But as a beginner, it is good to keep in mind what actually happens in the background. Let us go through your example:

  • A "ket" $|\psi\rangle$ is just a vector in the Hilbert space. In the following, I will not use bra-ket notation and just write $\psi \in \mathcal H$.

  • There is a canonical isomorphism between a Hilbert space and its dual. This is the mathsy way of saying the following: Given a vector $\phi \in \mathcal H$, the function $\phi^\ast: \mathcal H \to \mathbb C$ defined as $$ \phi^\ast(\psi) = \langle \phi, \psi \rangle \tag 1 $$ is a linear map. In physics, we write the bra $\langle \phi |$ for $\phi^\ast$.
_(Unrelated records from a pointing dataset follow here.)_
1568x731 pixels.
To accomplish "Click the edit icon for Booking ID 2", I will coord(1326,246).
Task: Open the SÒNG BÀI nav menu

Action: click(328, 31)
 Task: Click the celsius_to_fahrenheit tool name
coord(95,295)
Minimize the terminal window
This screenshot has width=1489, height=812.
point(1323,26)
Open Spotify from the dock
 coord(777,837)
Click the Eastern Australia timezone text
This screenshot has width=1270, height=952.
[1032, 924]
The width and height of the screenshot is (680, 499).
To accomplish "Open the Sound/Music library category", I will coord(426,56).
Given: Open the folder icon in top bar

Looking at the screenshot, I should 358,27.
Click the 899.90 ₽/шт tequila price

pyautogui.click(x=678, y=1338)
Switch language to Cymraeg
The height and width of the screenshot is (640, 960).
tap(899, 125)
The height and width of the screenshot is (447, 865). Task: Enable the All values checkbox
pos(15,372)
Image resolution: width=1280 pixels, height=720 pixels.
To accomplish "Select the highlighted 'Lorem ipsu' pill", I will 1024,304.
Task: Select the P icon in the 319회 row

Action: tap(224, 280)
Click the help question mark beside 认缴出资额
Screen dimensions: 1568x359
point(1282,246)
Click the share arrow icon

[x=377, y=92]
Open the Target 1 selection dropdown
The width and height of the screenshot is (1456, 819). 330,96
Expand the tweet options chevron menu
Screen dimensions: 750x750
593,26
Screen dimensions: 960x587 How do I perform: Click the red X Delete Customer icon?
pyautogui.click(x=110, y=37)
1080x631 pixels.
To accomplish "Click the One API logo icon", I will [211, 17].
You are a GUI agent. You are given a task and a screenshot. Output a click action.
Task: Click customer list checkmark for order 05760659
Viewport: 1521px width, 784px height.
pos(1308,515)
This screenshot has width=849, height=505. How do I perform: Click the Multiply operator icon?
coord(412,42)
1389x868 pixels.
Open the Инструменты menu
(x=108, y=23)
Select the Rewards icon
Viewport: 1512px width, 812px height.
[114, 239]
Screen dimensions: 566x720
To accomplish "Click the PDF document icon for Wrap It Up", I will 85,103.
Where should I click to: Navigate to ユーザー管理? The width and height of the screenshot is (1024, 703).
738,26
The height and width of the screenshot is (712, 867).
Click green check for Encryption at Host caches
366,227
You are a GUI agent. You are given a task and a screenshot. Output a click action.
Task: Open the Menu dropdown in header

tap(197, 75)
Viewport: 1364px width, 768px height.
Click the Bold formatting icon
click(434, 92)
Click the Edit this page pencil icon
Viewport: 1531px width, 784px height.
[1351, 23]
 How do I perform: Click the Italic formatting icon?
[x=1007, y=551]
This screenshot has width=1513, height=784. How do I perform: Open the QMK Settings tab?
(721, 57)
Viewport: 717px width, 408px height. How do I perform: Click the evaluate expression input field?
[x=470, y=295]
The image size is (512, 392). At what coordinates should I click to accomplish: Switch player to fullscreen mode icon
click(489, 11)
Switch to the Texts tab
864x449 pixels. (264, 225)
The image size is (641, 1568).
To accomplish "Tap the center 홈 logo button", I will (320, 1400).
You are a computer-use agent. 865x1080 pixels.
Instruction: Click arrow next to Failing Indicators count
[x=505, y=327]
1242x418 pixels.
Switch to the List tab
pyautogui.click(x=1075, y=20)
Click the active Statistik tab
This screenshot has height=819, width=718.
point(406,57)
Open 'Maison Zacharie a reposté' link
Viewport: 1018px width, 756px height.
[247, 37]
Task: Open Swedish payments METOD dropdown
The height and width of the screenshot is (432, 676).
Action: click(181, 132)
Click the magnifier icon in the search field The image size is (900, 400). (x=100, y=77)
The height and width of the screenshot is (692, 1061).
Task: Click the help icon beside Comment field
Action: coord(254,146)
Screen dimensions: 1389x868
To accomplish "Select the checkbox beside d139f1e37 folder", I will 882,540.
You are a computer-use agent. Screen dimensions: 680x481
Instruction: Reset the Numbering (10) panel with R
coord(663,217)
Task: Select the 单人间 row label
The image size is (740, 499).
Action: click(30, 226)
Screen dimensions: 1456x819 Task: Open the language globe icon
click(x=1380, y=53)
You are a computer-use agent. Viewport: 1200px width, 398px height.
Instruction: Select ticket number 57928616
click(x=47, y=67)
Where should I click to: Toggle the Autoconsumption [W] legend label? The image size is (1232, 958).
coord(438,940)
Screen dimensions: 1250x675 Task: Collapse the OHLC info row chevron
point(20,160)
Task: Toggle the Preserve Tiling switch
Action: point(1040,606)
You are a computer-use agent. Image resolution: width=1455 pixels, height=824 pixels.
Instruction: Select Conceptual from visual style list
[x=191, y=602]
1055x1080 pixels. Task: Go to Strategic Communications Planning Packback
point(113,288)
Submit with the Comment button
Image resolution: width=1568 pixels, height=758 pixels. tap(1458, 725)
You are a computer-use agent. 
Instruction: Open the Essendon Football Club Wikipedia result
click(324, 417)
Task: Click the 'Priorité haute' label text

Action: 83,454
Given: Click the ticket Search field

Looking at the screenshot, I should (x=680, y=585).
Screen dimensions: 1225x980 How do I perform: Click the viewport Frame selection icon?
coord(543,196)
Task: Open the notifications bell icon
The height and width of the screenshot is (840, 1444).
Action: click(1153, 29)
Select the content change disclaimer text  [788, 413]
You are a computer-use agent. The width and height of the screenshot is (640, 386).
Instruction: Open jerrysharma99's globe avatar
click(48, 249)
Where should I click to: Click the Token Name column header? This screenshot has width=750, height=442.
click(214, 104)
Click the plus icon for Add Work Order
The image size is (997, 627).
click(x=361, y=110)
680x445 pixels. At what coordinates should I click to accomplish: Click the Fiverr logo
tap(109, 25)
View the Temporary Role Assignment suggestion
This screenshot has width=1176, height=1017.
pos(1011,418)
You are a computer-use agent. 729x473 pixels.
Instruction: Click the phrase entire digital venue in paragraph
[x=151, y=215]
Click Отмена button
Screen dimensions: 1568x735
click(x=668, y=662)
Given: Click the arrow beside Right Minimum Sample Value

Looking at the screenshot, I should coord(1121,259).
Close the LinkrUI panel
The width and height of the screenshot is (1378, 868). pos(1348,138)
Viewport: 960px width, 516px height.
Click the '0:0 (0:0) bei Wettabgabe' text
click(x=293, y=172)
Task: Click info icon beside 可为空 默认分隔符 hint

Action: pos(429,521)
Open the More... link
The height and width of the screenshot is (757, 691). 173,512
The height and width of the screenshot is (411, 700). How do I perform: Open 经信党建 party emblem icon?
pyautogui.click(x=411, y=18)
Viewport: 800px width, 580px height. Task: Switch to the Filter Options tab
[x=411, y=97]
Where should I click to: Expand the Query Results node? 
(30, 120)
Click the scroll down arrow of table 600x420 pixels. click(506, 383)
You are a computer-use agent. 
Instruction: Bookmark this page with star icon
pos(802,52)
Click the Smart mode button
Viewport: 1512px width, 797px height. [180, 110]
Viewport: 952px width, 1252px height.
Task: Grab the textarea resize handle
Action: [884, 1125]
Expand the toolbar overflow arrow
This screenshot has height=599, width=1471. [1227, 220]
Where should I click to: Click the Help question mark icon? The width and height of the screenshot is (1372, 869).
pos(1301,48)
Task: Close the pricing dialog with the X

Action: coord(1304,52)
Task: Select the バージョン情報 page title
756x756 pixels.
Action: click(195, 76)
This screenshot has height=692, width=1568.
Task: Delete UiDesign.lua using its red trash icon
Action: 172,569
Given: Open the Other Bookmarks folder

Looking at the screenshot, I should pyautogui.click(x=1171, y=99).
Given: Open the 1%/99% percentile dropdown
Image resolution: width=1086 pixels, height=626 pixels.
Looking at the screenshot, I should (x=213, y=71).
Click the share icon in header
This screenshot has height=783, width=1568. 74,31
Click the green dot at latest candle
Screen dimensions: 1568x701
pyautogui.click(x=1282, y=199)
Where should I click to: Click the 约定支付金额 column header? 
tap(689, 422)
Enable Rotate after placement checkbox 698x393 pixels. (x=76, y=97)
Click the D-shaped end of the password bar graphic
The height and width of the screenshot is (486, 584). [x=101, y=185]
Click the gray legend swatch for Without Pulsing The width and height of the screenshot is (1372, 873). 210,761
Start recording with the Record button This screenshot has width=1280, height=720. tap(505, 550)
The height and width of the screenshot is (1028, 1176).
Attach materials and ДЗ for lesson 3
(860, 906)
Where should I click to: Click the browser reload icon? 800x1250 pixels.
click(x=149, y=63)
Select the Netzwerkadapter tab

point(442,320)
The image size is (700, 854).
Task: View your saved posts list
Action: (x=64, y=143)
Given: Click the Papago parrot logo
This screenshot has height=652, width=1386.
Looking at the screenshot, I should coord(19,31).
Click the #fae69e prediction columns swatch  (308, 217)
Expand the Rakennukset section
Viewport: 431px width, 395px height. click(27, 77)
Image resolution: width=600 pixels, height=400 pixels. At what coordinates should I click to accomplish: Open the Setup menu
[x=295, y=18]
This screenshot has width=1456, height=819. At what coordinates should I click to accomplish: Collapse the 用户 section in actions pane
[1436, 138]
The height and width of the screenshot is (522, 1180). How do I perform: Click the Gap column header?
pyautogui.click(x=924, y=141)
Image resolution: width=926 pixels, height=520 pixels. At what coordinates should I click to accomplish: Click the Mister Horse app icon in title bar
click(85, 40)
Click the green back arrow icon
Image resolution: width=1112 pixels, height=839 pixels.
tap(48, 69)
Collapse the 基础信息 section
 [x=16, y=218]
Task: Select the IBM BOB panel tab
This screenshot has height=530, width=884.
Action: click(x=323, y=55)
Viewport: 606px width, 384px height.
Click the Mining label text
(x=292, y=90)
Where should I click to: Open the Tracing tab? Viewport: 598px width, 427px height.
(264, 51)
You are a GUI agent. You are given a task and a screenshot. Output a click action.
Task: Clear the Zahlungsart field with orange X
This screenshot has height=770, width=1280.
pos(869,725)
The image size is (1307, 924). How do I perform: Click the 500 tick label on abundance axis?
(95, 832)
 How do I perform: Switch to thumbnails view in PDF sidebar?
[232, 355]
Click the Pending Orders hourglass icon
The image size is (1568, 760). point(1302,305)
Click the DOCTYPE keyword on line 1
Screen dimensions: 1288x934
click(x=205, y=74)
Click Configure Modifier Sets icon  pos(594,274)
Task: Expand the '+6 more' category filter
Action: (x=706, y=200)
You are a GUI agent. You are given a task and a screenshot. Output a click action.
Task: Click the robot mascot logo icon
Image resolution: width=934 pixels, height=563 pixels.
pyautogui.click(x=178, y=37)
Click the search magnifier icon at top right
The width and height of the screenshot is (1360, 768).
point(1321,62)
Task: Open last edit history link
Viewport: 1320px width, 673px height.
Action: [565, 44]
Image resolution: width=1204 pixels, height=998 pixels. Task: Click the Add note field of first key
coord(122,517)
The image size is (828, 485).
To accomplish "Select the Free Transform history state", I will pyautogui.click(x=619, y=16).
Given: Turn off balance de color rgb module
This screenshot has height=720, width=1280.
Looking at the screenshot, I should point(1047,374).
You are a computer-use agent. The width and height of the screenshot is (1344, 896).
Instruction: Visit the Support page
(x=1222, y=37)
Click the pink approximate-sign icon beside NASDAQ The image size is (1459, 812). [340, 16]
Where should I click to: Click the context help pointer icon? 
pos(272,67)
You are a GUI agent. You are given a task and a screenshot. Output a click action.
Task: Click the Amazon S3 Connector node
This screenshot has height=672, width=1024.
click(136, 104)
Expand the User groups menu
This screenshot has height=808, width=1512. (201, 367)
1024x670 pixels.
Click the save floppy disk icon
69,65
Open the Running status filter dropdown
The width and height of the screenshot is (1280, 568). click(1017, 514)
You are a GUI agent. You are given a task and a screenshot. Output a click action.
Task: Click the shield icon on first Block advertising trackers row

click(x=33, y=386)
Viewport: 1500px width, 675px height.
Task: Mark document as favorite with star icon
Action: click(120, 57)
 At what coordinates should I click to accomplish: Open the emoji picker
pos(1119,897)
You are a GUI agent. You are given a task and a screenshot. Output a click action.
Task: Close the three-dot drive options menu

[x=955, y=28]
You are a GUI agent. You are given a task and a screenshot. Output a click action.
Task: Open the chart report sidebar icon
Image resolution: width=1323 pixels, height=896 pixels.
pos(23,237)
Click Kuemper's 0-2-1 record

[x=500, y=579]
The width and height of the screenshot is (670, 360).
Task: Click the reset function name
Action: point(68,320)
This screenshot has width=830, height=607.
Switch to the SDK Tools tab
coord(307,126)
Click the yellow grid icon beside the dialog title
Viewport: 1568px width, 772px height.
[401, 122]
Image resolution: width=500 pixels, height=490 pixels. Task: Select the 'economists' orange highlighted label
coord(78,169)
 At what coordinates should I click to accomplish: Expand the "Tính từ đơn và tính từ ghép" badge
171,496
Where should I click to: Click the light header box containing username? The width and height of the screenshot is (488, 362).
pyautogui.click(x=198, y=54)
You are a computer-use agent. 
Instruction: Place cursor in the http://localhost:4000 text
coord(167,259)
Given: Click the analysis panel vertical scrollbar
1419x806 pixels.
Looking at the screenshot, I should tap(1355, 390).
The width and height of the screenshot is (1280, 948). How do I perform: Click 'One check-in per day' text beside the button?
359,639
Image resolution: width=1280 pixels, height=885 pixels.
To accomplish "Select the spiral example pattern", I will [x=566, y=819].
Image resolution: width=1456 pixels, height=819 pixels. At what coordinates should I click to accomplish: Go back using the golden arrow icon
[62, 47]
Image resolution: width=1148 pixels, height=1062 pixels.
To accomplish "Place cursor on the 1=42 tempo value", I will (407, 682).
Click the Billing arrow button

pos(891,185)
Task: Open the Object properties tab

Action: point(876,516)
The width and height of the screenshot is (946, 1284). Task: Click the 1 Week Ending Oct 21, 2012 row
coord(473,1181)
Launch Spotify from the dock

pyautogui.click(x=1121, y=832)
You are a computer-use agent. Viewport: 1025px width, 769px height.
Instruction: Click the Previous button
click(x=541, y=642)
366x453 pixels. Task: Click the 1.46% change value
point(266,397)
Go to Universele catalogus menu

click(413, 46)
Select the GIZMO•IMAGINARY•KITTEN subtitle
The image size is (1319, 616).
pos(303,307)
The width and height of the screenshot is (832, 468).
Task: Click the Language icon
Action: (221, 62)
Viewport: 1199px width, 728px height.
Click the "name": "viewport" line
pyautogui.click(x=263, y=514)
  • An operator $\hat B$ is defined by how it acts on a vector of the Hilbert space. In your case, that is $$ \hat B(\mu) = \phi^\ast(\mu)\, \psi = \psi\, \phi^\ast(\mu) . \tag 2 $$ This is a linear map $\mathcal H \to \mathcal H$ by definition.

Writing (2) as $\hat B = \psi\, \phi^\ast$ is now a quite obvious abbreviation. A physicist would write $\hat B = |\psi \rangle\!\langle \phi|$ and it "fits".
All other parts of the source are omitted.